Benjamin defines two modes of perception very schematically: contemplation and distraction. And he explains them socially and historically:

In the decline of middle-class society, contemplation became a school for asocial behavior; it was countered by distraction as a variant of social conduct.” (XIV)

The prime example of an art practice that would break with the bourgeois contemplation is Dadaism, which Benjamin says, premeditated the film aesthetic:

From an alluring appearance or persuasive structure of sound the work of art of the Dadaists became an instrument of ballistics. It hit the spectator like a bullet, it happened to him, thus acquiring a tactile quality. It promoted a demand for the film, the distracting element of which is also primarily tactile, being based on changes of place and focus which periodically assail the spectator. Let us compare the screen on which a film unfolds with the canvas of a painting. The painting invites the spectator to contemplation; before it the spectator can abandon himself to his associations. Before the movie frame he cannot do so.” (XIV)

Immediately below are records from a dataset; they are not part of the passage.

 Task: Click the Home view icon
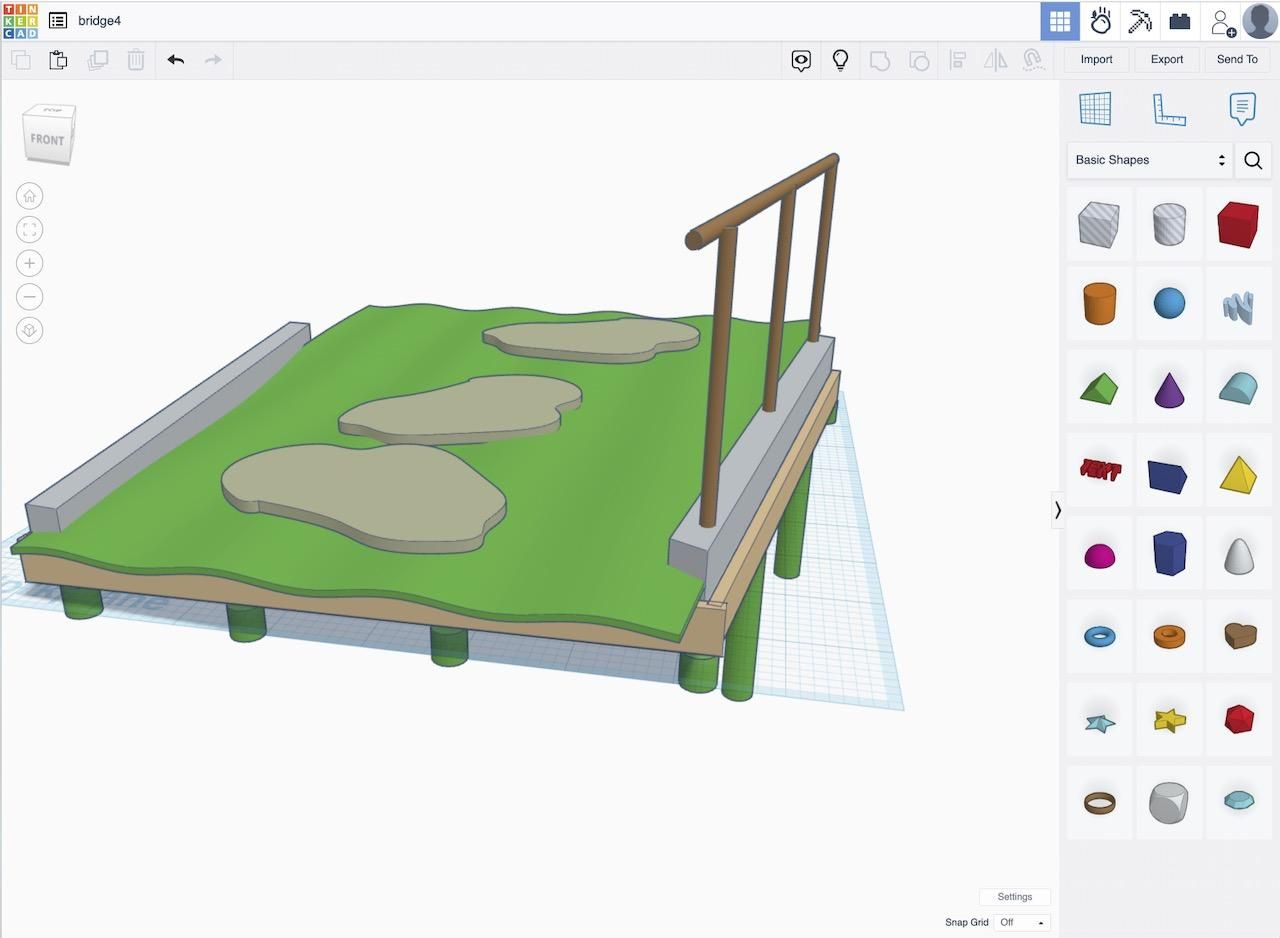pyautogui.click(x=30, y=196)
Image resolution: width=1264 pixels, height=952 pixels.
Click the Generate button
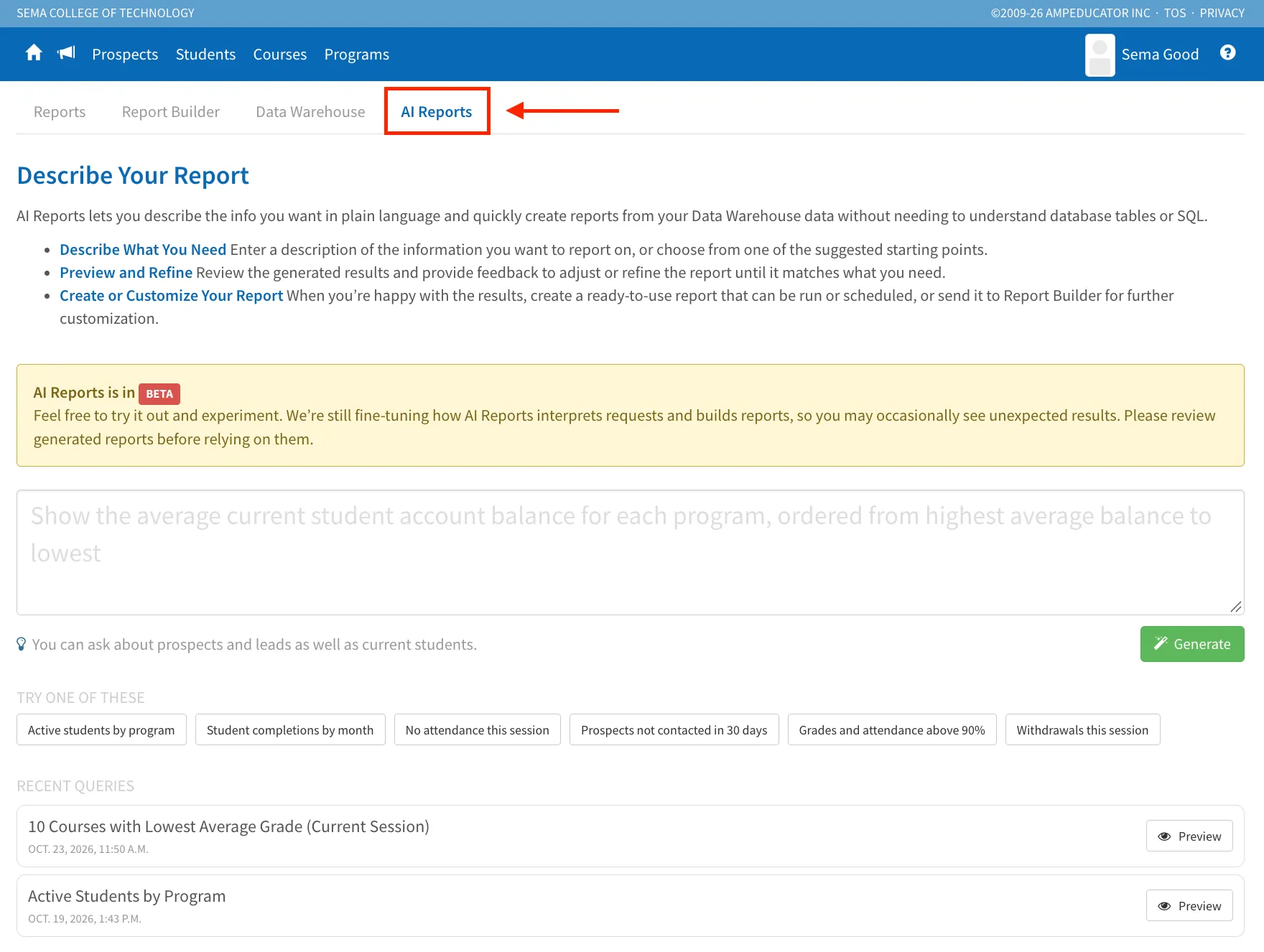point(1192,644)
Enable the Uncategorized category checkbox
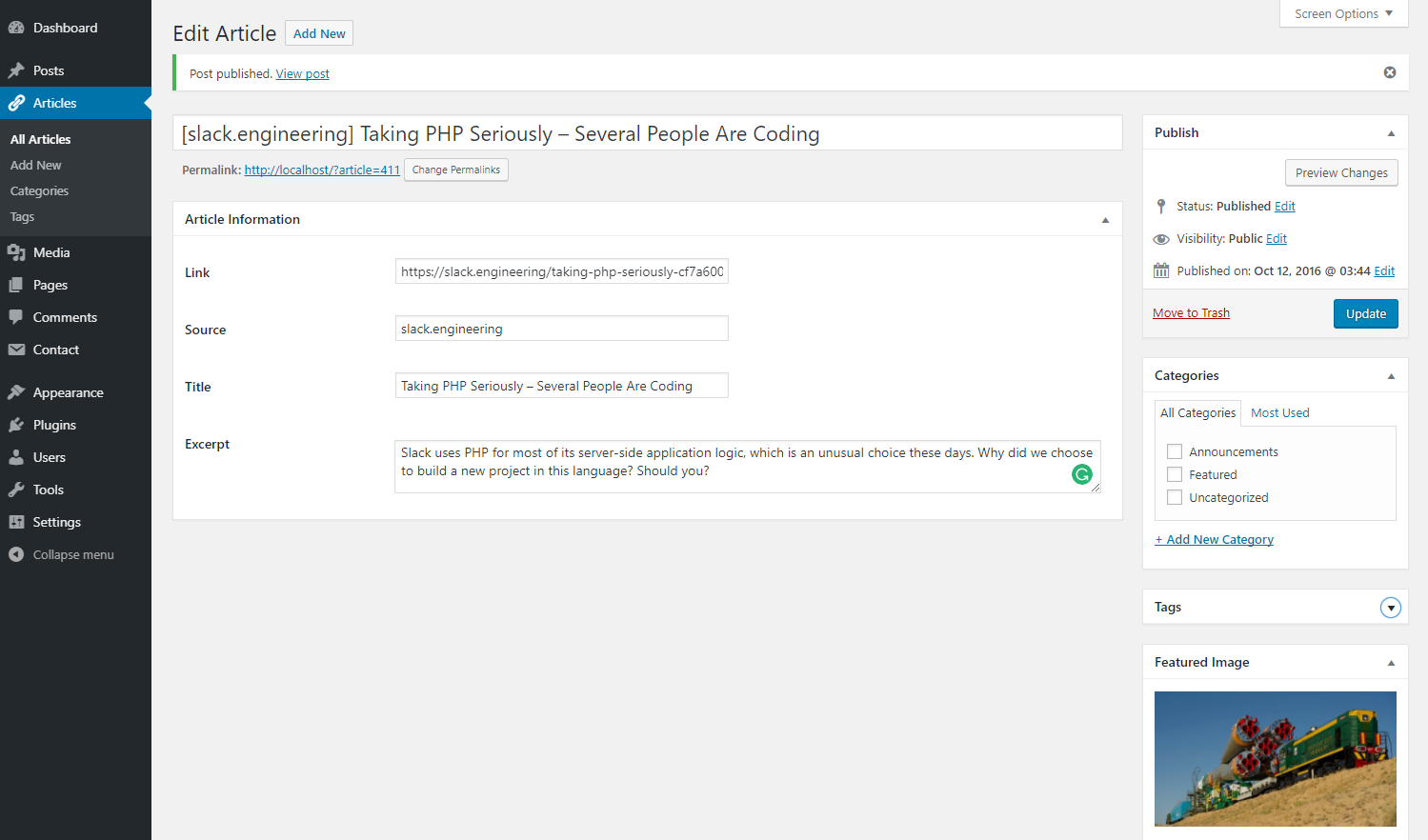Image resolution: width=1428 pixels, height=840 pixels. (1175, 497)
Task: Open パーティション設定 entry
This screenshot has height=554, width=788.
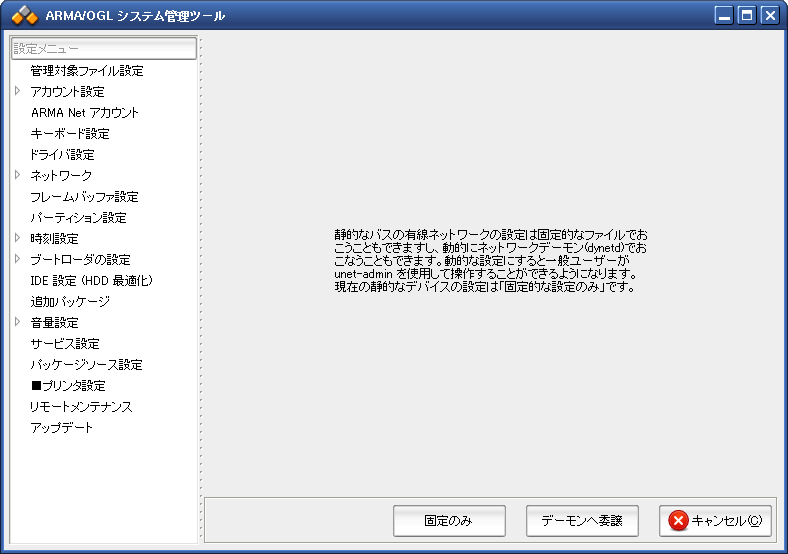Action: click(78, 218)
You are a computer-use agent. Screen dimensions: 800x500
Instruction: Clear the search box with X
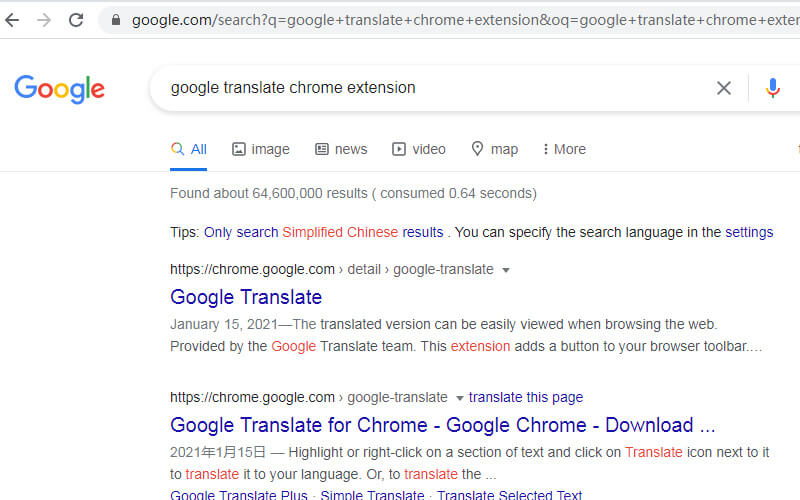(x=723, y=88)
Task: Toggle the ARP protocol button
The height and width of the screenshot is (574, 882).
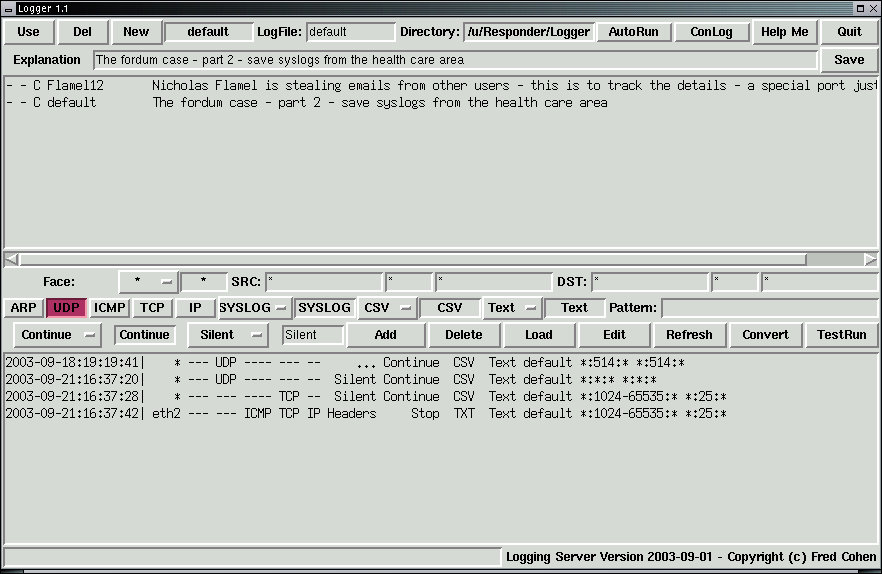Action: (x=23, y=308)
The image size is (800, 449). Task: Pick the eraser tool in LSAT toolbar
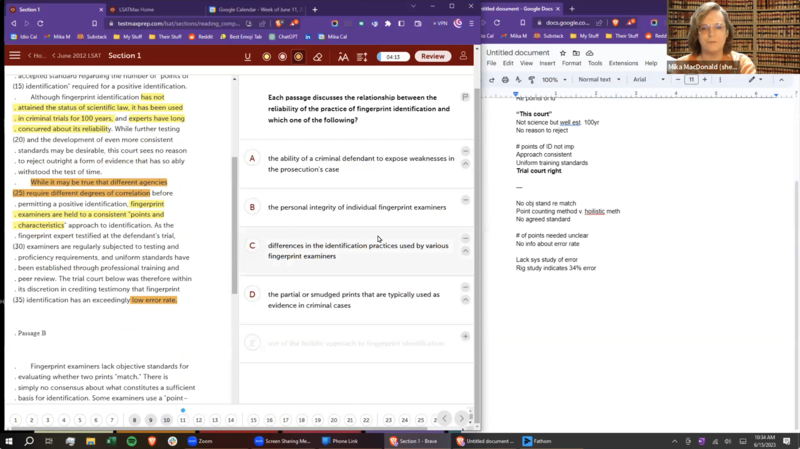point(317,57)

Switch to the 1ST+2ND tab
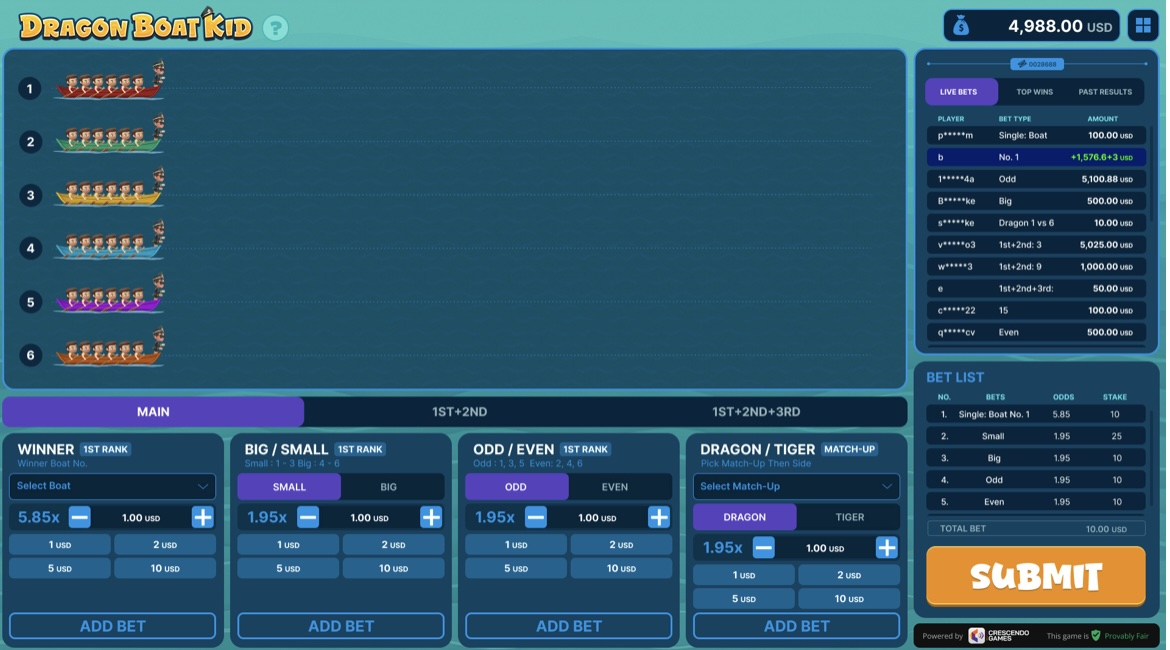tap(459, 412)
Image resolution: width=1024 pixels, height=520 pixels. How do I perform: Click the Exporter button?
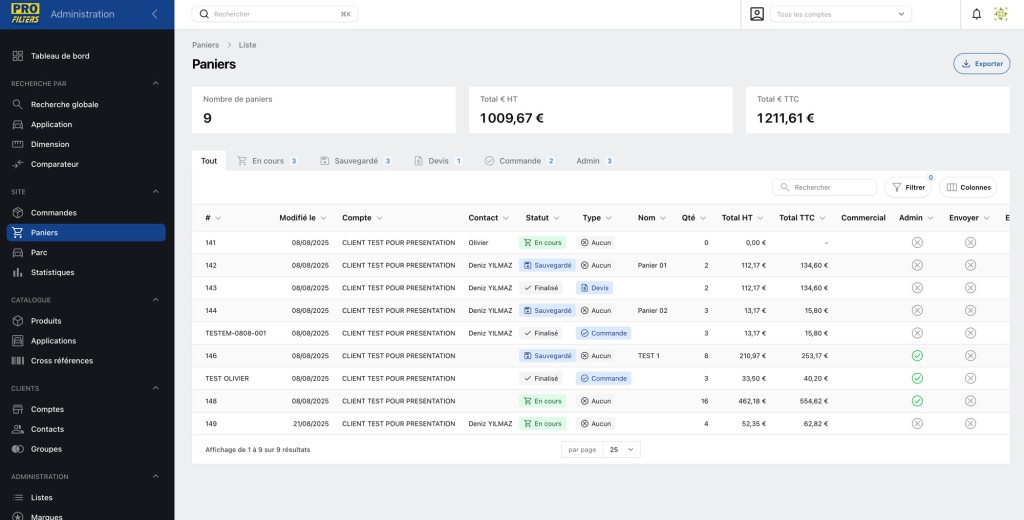[982, 64]
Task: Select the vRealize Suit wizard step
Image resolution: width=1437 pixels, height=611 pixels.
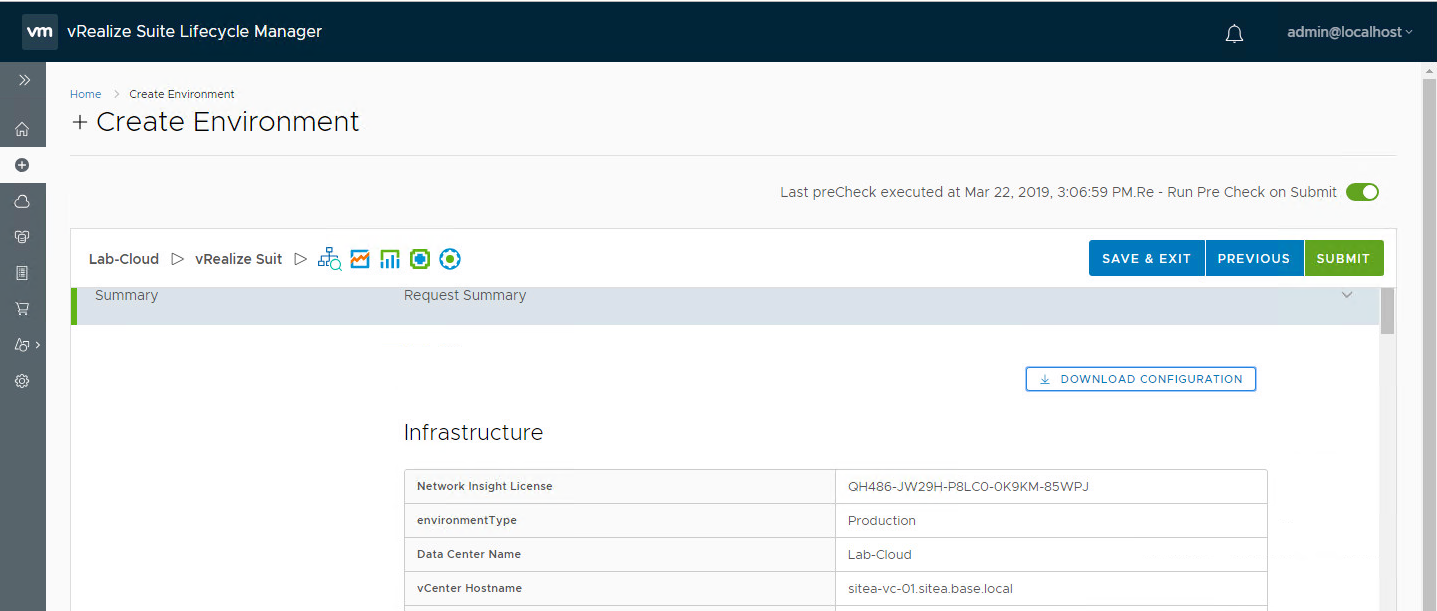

I find Benjamin’s spatial terminology useful. To my mind our research always leads towards spatial categories and terminologies. In this case it is the notion of “hitting the spectator”, “standing before” and “assailing”. These metaphors are used repeatedly in the text. For example:

The magician heals a sick person by the laying on of hands; the surgeon cuts into the patient’s body. The magician maintains the natural distance between the patient and himself; though he reduces it very slightly by the laying on of hands, he greatly increases it by virtue of his authority. The surgeon does exactly the reverse; he greatly diminishes the distance between himself and the patient by penetrating into the patient’s body, and increases it but little by the caution with which his hand moves among the organs. In short, in contrast to the magician – who is still hidden in the medical practitioner – the surgeon at the decisive moment abstains from facing the patient man to man; rather, it is through the operation that he penetrates into him.

Magician and surgeon compare to painter and cameraman. The painter maintains in his work a natural distance from reality, the cameraman penetrates deeply into its web. There is a tremendous difference between the pictures they obtain.“ (XI)

The most striking passage for me is this one:

Distraction and concentration form polar opposites which may be stated as follows: A man who concentrates before a work of art is absorbed by it. He enters into this work of art the way legend tells of the Chinese painter when he viewed his finished painting. In contrast, the distracted mass absorbs the work of art.” (XV)

Two things are interesting here:

The Chinese painter was called Wu Daozi and he is one of the three art heroes in far eastern art history. There is a whole taoist philosophy behind the idea of walking into the picture. The story concludes with the painting – actually a mural! – disappearing once Wu walked into it. So there remains nothing to be seen, which is an image for the Dao, a taoist term for the wholeness of nature and man, if i understood it right. The legend was also retold by Bela Balasz in his book on film, interestingly he used it to explain the film aesthetic while Bejamin uses it to illustrate the opposite, the old mode of perception.

Secondly the idea of the masses absorbing the art work. What does this mean precisely? I think it is a bit of a poetic picture, rather than an acute analysis, but fascinating all the same. What is the place of the art work here, how does Benjamin imagine mass perception? He refers to architecture and tactile perception. But can we imagine a perception of art works, that functions like that of architecture, that is completely passing and tactile?